En política hay palabras mágicas, de alto contenido moral, a las cuales nadie, ningún grupo o partido, por totalitario que sea, quiere renunciar. Entre ellas ocupan un lugar principal dos términos: “democracia” y “libertad”. El problema es que usar un mismo vocablo para describir realidades muy distintas solo se presta a confusión, y en política esta puede tener consecuencias graves.
Según Isaiah Berlin, los historiadores han consignado a través del tiempo al menos 200 acepciones distintas de la palabra libertad, y también se autoproclaman como “liberales” escuelas de pensamiento que tienen muy poco en común. Del mismo modo, la mayoría de los países gobernados por el Partido Comunista definen a sus sistemas de gobierno como democracias y con ello aspiran a mayor legitimidad y justifican su autoritarismo.
El comunismo chileno jamás ha cesado de condenar la “democracia burguesa”, ni ha dejado de luchar por su destitución. No es de extrañar, entonces, que la candidata del PC se refiera a la dictadura cubana como “una democracia distinta” o que los militantes de su partido insistan en que Venezuela también lo es.
Ahora bien, habiendo estado al borde de un abismo y en riesgo de haber adoptado esa otra forma de democracia, es importante entender cuáles son las características de esa “democracia distinta”, en relación con aquella del mundo libre occidental.
Desde sus inicios modernos, la democracia ha sido entendida en formas diferentes por los seguidores de John Locke, quien aspiraba a gobiernos que garantizaran los derechos individuales y el consentimiento de los gobernados, y aquellos otros, inspirados en Rousseau, que piensan que “la voluntad general”, que no es necesariamente la voluntad de la mayoría sino que tiene características cuasi metafísicas, tiene un rol redentor, es una voluntad ideal, infalible, no puede errar y por definición actúa siempre por el bien del conjunto. Así, la soberanía popular, ejercida a través de los gobiernos, no necesita limitación alguna y puede intervenir en todos los aspectos de la vida de los ciudadanos, incluidos sus ámbitos más privados.
La democracia liberal representativa, por el contrario, se basa en la convicción de que ningún poder, tampoco el del pueblo emanado de la soberanía popular, puede ser absoluto. Circunstancias no deseadas obligan al individuo a delegar en la polis una parte de su libertad y de su autonomía personal, pero ello es considerado un costo y no un beneficio. Así, la pregunta fundamental es siempre qué hace el individuo para salvaguardar el mayor grado de autonomía posible y cómo se protege del poder de la colectividad que, incluso en una democracia real, es potencialmente coercitivo. Por eso, tan importante como asegurar el imperio de las mayorías, es el respeto a las minorías y la creación de sistemas de contrapesos y limitaciones al poder.

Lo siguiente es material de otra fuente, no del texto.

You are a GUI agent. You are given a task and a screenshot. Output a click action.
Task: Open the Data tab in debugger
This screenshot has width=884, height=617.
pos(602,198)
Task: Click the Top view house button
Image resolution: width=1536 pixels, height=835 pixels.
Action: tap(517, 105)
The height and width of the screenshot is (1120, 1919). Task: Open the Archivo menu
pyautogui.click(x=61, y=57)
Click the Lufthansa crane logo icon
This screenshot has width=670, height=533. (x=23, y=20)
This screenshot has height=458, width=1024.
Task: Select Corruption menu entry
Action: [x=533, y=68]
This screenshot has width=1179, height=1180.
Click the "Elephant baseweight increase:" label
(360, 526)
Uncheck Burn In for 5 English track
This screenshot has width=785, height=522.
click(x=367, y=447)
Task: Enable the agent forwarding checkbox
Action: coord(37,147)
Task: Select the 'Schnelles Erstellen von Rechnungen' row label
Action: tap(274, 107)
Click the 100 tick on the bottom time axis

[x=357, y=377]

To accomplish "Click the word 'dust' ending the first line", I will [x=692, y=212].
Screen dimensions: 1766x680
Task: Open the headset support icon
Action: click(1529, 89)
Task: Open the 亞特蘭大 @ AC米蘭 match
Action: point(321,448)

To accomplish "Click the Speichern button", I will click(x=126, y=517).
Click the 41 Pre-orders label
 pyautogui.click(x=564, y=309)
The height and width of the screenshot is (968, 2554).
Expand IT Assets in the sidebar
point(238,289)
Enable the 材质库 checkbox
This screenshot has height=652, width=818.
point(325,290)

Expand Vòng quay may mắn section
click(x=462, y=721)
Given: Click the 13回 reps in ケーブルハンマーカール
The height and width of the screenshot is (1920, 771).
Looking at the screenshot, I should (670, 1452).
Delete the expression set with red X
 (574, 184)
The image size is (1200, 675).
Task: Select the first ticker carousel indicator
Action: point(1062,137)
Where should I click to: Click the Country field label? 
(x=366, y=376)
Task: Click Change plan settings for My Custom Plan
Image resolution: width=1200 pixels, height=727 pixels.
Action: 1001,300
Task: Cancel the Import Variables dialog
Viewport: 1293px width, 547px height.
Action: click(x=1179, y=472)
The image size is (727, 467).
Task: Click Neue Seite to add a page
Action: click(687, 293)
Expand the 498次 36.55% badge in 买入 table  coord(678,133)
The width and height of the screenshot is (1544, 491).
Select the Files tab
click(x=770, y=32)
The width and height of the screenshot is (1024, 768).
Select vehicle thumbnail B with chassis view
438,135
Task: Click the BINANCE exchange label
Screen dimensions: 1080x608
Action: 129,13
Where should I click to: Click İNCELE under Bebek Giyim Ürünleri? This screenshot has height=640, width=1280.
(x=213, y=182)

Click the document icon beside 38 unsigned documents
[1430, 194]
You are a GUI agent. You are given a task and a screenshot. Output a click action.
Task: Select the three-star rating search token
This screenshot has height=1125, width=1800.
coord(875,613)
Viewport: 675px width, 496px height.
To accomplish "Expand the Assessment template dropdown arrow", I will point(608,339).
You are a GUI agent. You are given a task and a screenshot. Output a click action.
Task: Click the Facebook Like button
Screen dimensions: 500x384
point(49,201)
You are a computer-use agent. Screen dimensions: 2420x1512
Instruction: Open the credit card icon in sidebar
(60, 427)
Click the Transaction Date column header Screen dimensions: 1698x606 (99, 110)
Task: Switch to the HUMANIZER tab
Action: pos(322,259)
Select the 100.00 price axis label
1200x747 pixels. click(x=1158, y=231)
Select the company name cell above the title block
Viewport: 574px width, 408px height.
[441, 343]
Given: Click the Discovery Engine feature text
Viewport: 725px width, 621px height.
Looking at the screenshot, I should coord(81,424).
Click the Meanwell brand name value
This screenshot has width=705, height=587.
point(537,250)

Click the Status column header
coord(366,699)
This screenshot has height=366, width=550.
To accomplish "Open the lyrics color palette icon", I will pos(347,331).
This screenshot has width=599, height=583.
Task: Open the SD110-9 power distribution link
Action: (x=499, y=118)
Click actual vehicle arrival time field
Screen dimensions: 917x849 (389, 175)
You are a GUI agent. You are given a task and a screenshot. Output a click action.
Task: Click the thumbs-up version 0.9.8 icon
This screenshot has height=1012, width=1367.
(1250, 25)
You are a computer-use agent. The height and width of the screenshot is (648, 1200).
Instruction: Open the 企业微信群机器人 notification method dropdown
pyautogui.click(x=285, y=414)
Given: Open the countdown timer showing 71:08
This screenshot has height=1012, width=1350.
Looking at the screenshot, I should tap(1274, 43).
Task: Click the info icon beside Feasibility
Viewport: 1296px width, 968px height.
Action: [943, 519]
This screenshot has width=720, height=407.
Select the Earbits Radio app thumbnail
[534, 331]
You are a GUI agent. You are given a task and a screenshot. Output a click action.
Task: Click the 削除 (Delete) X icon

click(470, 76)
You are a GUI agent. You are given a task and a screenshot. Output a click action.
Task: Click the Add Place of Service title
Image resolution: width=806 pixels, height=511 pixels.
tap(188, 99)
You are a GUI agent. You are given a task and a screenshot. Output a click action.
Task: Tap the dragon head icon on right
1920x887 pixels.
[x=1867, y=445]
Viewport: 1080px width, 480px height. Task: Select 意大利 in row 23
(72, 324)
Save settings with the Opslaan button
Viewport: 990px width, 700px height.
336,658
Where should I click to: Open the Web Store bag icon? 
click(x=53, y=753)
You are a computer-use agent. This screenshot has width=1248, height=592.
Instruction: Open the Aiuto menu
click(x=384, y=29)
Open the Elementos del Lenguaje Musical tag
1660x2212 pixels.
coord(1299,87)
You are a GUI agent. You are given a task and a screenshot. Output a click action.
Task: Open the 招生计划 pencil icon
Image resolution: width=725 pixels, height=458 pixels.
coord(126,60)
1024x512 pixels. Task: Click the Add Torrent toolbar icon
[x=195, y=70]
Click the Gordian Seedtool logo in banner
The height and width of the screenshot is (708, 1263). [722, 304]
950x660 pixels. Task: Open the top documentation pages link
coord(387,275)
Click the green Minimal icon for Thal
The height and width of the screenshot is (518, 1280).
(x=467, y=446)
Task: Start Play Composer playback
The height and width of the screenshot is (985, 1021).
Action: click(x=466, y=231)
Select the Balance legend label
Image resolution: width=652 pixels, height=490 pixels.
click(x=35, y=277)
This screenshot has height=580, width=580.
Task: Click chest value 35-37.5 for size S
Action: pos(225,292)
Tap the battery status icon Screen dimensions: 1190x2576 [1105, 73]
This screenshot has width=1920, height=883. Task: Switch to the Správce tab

Las democracias totalitarias comunistas consisten en la propiedad colectiva y el control a través de la dictadura del proletariado y no garantizan el derecho a asociación, tienen partidos únicos en vez de pluralismo y no permiten la competencia ni la libre elección de los votantes.
Es más, la democracia liberal se basa en el Estado de Derecho y la igualdad ante la ley, en un poder judicial independiente y autónomo, en el respeto a la libertad de expresión, de prensa y de religión, el derecho a disentir de los gobiernos sin miedo a la retaliación y la separación de poderes para evitar abusos y arbitrariedades. Finalmente, los gobiernos no son generados por asambleas populares controladas por el partido único, sino en procesos electorales periódicos, libres e informados.
De lo anterior se deduce que votar por un candidato comunista o asociarse con aquel es optar por esa “democracia distinta”, cuya característica principal es terminar con la libertad.